Le chêne rouvre (robur), le vrai chêne gaulois (en patois le roure), le plus commun dans nos contrées, est celui qui fournit le meilleur tan et la glandée la plus abondante. Son bois pèse un quart de plus que celui du chêne blanc. Tous deux viennent très-bien dans les terrains argilo-calcaires de la partie méridionale du département. Le chêne vit un siècle ou deux ; mais on en connaît dont l’existence est évaluée de 20 à 25 siècles.

Le chêne-vert, qui pour les botanistes forme deux espèces distinctes (Quercus ilex et Q. Virens) est confondu par nos paysans sous le nom de léouzé, qui est évidemment la corruption du mot yeuse. C’est un arbre méridional qui ne va guère au-delà de Valence. Son aspect est plus vert. Ses feuilles piquent un peu, sont persistantes comme celle du buis et ne tombent que quand les autres sont déjà venues.

L’écorce du chêne est un astringent très-énergique. On l’emploie quelquefois en gargarisme par une décoction de 10 à 15 grammes dans un litre d’eau.


Une lettre de Bourg-St-Andéol annonçait, l’autre jour, dans une feuille locale, l’ouverture de la glandée dans la forêt communale. Hélas ! Les bois de chênes, les anciennes rourédes, sont si rares, qu’une foule de personnes ignorent que la glandée est la faculté d’introduire les porcs dans les bois pour y pâturer les glands tombés à leur maturité. La glandée n’a lieu naturellement que dans les bois où les chênes sont assez gros pour n’avoir pas à redouter la dent des animaux.

Le gland est recherché par les cerfs, les daims, les chevreuils et plusieurs oiseaux. Dans l’Ardèche, il est à peu près uniquement la pâture des porcs. Cependant quelques fermiers donnent les glands cuits aux poules et aux dindons. Les moutons, les bœufs et les chevaux, quand ils n’ont rien de mieux, peuvent s’y accoutumer. Les premiers hommes ont vécu de glands, malgré leur goût amer et astringents. Il est vrai qu’avec cela, ils ne buvaient que de l’eau claire. Peut-être est-ce cette nourriture grossière qui les rendait si forts.

Ceci rappelle involontairement un vers de Juvénal dont le sens est celui-ci : « Vous vous étonnez qu’il y ait tans de maladies à Rome : – comptez les cuisiniers ».

Je ne crains pas d’être contredit par aucun de mes confrères de l’Ardèche en affirmant que le docteur Tempérance est bien cent fois plus habile que le plus savant d’entre nous.


Les arbres sont autant de mâchoires qui rongent
Les aliments épars dans l’air souple et vivant ;
Ils dévorent la pluie, ils dévorent le vent.

= = =

= Travail à faire =
A. Dans l'extrait sur le chêne, relevez tous les animaux cités à partir des mots « Dans l'Ardèche » comme mangeant ou pouvant manger des glands.
B. Reprenez l'extrait sur le chêne là où il s'arrête et écrivez-en la suite.
Vous n'aurez pas besoin des enregistrements.

= = =

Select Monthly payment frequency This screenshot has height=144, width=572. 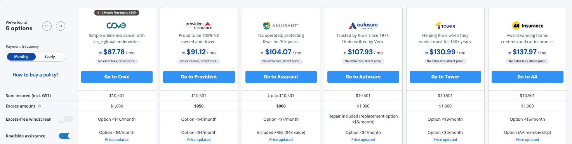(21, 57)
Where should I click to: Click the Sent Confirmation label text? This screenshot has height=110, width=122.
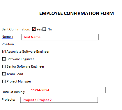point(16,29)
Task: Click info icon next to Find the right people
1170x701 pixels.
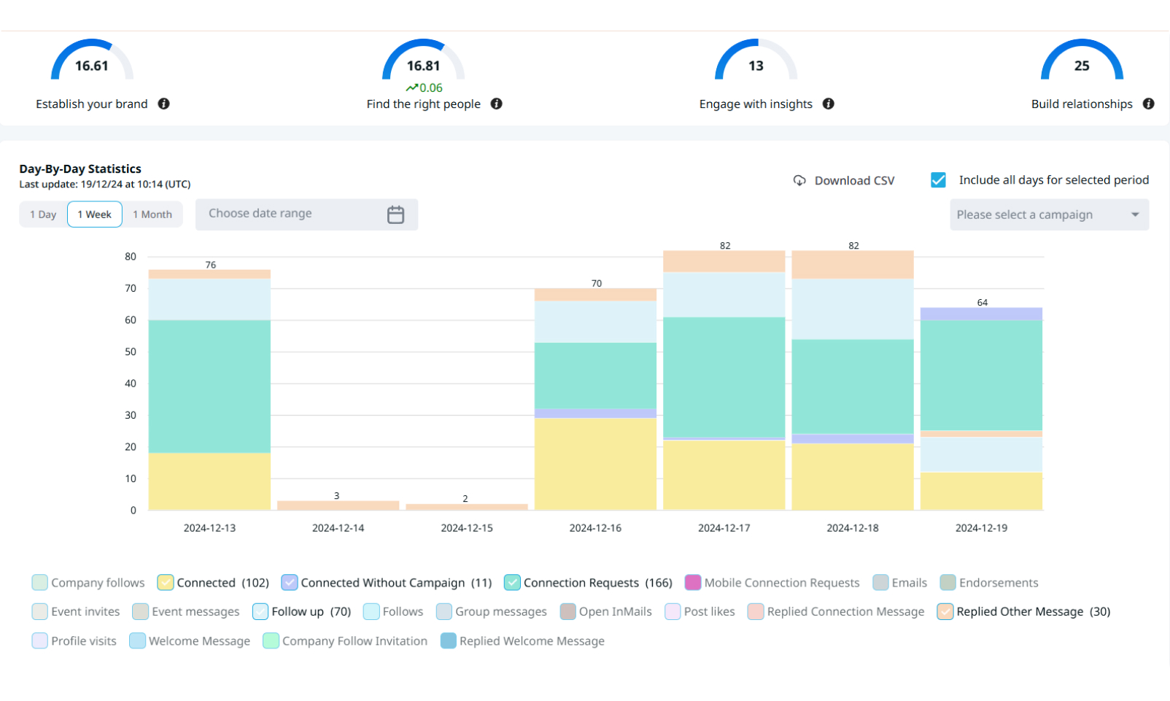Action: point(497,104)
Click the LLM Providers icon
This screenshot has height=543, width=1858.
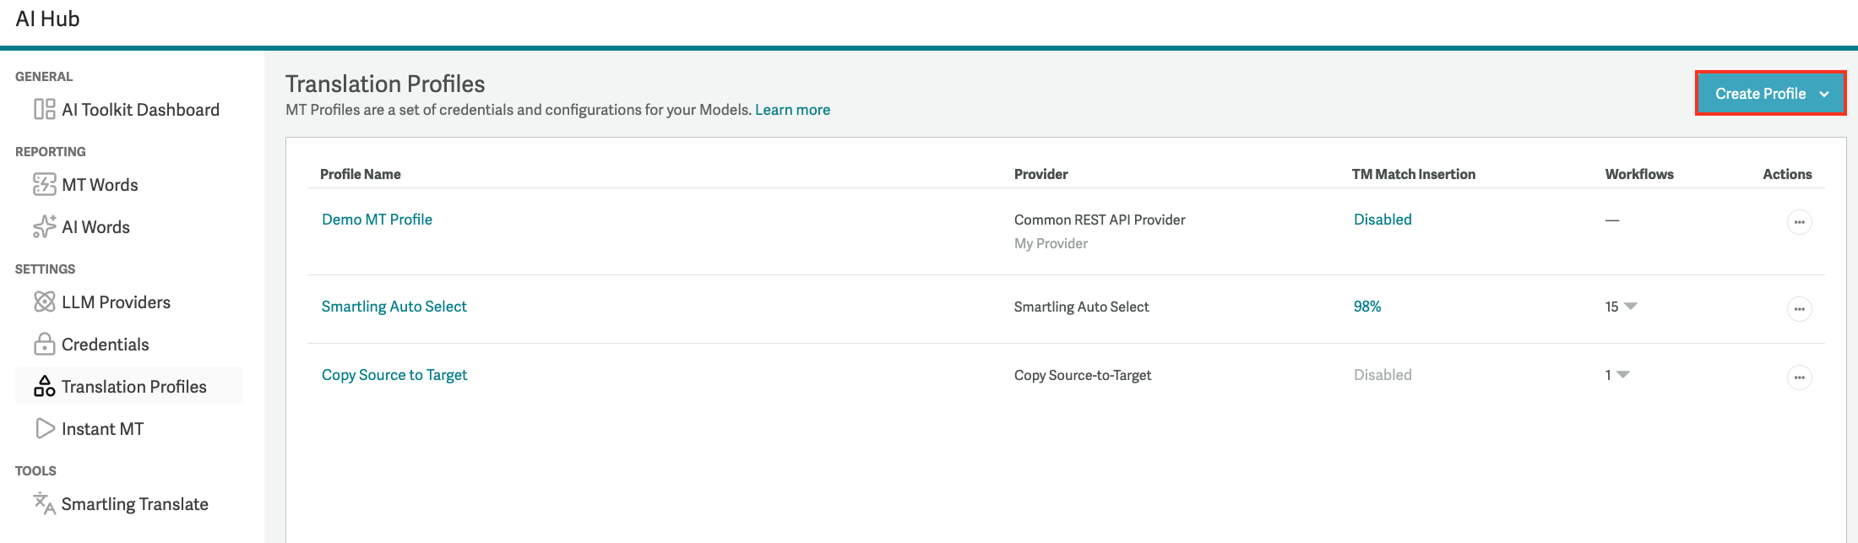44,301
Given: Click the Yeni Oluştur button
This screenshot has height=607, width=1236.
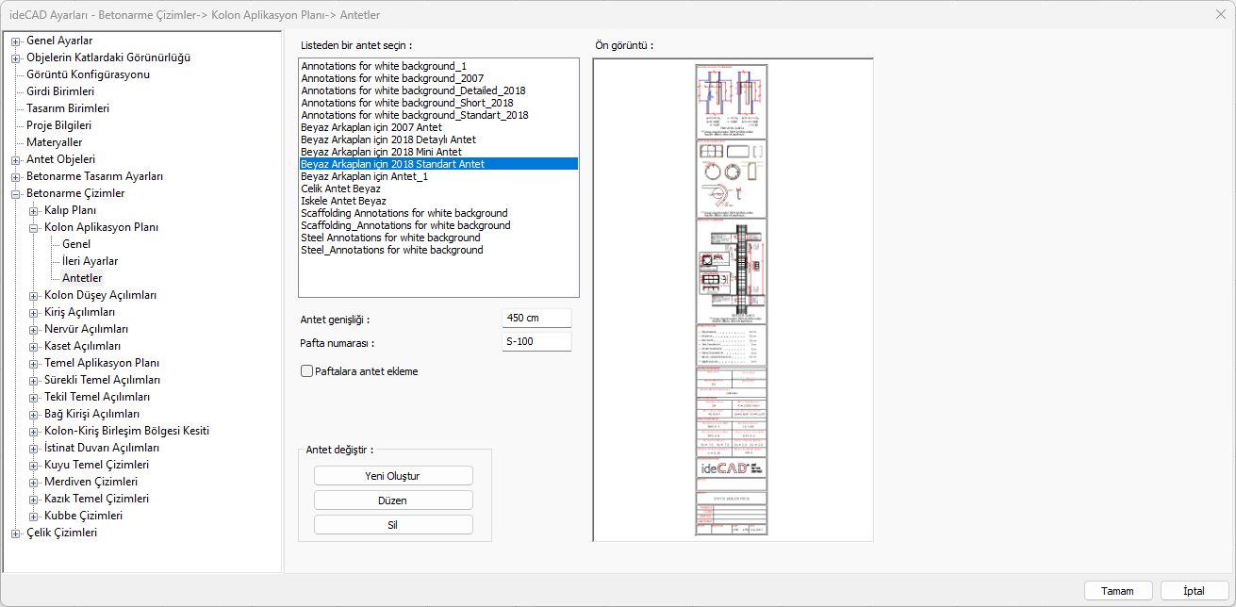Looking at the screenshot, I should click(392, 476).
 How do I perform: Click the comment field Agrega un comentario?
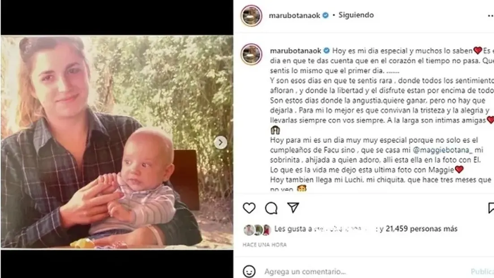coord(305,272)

= = =

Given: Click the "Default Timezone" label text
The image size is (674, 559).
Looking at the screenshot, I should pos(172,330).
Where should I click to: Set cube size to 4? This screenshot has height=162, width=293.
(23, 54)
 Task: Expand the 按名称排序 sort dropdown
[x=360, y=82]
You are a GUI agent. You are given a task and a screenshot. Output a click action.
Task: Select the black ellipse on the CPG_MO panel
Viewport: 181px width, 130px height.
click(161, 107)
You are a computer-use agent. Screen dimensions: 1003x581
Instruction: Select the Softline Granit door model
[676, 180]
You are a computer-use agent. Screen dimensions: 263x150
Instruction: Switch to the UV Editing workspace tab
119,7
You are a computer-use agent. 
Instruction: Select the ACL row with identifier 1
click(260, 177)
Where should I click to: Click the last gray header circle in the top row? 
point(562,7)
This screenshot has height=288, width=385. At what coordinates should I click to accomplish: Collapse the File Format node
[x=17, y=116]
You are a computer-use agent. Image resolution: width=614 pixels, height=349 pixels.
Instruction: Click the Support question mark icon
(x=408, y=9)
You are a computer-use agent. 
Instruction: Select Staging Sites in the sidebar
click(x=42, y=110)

= = =

= Réponses aux consignes =
A. Les porcs, les poules, les dindons, les moutons, les bœufs et les chevaux.

B.
Tout leur est bon : la nuit, la mort. La pourriture
Voit la rose et lui va porter sa nourriture. (3)

Les arbres sont de patients travailleurs qui reconstituent la chair de la montagne. Ils en puisent les éléments dans l’air, dans le rocher, dans eux-mêmes, c’est-à-dire dans ce quid divinum qui leur a donné le pouvoir d’opérer des transformations cent fois plus merveilleuses que celles de l’ancienne pierre philosophale.

Ils boivent l’inondation et l’emmagasinent pour les sources dont le filet d’argent va percer le sol, quelquefois si loin d’eux.

Ils assainissent l’air, le nettoient pour les poumons humains et le chargent de leurs émanations salubres.

Ce sont des agents discrets qui ne bavardent pas, ne se font pas payer et n’ont jamais trompé personne.

Ils se font rouler par les vents violents pour en amortir le choc.

Quand les arbres disparaissent d’une contrée, cela ne fait pas l’éloge de ses habitants, car la sauvagerie, l’incurie et l’inintelligence ont pu seules opérer la destruction ou empêcher le retour de ces grandes influences végétales – véritables génies bienfaisants, plantés comme des jalons sur la route de l’homme.

Les Gaulois qui honoraient les arbres comme des personnes divines, étaient plus sages que nous. Ne pouvant plus mettre les arbres sous la protection de la religion, les législateurs modernes les mettent sous la protection de la loi. Mais la loi est bien insuffisante si elle n’est pas aidée par le bon sens de tous. Et les faits récents de Loubaresse montrent trop bien que cet appel n’est pas toujours entendu.

  1. Corsa pel bacino del Rodano contiene la Orittografia del monte Coiron, Vicenza, 1806.
  2. Albert du Boys. Album du Vivarais.
  3. Victor Hugo. Légende des siècles.